The first method is to take a photo of something white in your shooting environment, then selecting that photo as the basis for you custom white balance correction. The results are more custom to your shooting space. Some photographers just carry a white handkerchief and take a picture of that. On the trails I once took a shot of a white trail marker. Worked great.
The second involves using a white card. The more finicky love this.
(Note: A gray card is more often used for setting exposure)
Summary
You can compensate for light temperatures that produce dominant warm to cool color tones using the white balance function. When the camera has the right benchmark for white, it then renders colors that are more natural.




6 Comments
I took pictures at my friends wedding just for my own not as their photographer and some of the pictures of her wedding dress were a yellowishcolor. Should I have used a white/gray card before I started taking the pictures.?So how does the card work, just take a picture of it first before I take wedding pictures? I am new to this so I can use all the help I can get. Thanks
Hi Elsie,
Thanks for sharing your question.
Gray card is more commonly used for setting exposure. I’ve adjusted the article wording from gray card to white card. The white card is used for setting white balance. When taking the white card photo, turn the auto focus on the lens to “off” and fill the frame with white. Take a photo of the white card and select that image as the basis for your custom white balance adjustment setting. Churches indoors will typically have tungsten lighting producing yellowish hues on white that you mentioned.
I think that just taking of photo of the bride’s dress would have worked very well for setting your custom white balance.
You set up your white balance indoors with artificial light, then you’ll need to do this again outdoors for natural light. There are very distinct differences in these kinds of light. Setting the white balance for each would better keep colors consistent.
It might seem cumbersome at first, but when you get familiar, it only takes seconds.
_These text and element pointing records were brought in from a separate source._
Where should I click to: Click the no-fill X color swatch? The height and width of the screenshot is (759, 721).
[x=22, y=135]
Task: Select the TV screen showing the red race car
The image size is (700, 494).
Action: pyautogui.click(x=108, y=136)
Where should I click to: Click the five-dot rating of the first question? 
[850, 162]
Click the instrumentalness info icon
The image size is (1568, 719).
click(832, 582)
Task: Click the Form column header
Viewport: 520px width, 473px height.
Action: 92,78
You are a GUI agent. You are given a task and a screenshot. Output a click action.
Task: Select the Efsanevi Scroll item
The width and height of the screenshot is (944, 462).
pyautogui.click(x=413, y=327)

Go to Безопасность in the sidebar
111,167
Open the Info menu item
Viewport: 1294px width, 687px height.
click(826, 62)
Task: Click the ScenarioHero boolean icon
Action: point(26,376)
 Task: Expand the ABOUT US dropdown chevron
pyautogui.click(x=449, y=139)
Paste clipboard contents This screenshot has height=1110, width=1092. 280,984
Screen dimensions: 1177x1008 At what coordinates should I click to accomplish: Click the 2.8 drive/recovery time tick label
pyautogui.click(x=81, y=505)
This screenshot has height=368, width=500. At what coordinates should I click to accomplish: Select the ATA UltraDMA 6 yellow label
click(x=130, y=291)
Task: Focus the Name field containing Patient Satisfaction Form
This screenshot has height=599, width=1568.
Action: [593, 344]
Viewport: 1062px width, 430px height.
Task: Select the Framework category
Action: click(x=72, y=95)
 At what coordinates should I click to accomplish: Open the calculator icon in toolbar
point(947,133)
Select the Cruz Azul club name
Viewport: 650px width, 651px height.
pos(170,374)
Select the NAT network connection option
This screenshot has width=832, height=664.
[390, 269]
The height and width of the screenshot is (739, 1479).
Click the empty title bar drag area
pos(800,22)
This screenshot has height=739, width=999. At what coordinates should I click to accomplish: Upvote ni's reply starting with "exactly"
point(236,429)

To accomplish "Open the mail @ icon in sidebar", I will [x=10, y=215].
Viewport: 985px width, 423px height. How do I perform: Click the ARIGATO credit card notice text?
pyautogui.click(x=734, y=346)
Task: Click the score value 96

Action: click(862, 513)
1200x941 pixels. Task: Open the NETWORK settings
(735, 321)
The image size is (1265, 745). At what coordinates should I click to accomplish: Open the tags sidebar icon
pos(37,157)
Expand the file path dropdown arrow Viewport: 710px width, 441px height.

Check your camera user guide for specifics. It’s something like this…
- Photograph a white object.
- Select Custom White Balance.
- Select the image.
- Set Custom White Balance.
When one person asks a question, twenty others were too shy to ask.
So you’ve helped others!
Thanks again for taking the time to ask your question Elsie.
Best regards,
Marc
I am travelling the coast of Western Australia where the sun itself appears a blood red colour as it sets.. In my photos the sun appears white or cartoon yellow and the surrounding area the red colour. Can you help? I have tried adjusting the white balance (and lots of other things) to no avail,
Hi Glennie,
After reviewing your shot at http://therealdotin.com/phpbb/viewtopic.php?f=12&t=46031, I opened your jpeg as Camera Raw and adjusted the White Balance. I’m not certain I was able to achieve what you were looking for.
One thing is for certain. The human eye and what’s it’s capable of perceiving versus a digital camera, the human eye always wins.
I think you’re most likely doing things correctly. When taking photos while traveling, I’ve also learned not to rely on my camera’s little preview screen too much. Viewing them on well calibrated computer monitor better demonstrates the results.
I did add a few more notes regarding white balance back at the Sharing Forums.
Thanks so much for dropping by and sharing your question Glennie!
I know exactly what you are expressing.
My Canon Coolpix L24 was the same way until I tried different settings today and the one that worked was selecting Easy Auto Mode and Flash. That took the yellow out.
Hi Wendy,
Thanks for dropping by and sharing your comments.